→ **About this task**: Exactly the lines from the one with "Given: Switch to Data view" through the end of the material are to be output, both included, with no other text.

→ **Supplied records**:
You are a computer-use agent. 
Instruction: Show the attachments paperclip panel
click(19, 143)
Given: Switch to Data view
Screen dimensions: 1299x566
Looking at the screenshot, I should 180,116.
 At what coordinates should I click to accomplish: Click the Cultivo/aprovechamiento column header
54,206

→ **Final answer**:
Given: Switch to Data view
Screen dimensions: 1299x566
Looking at the screenshot, I should 180,116.
 At what coordinates should I click to accomplish: Click the Cultivo/aprovechamiento column header
54,206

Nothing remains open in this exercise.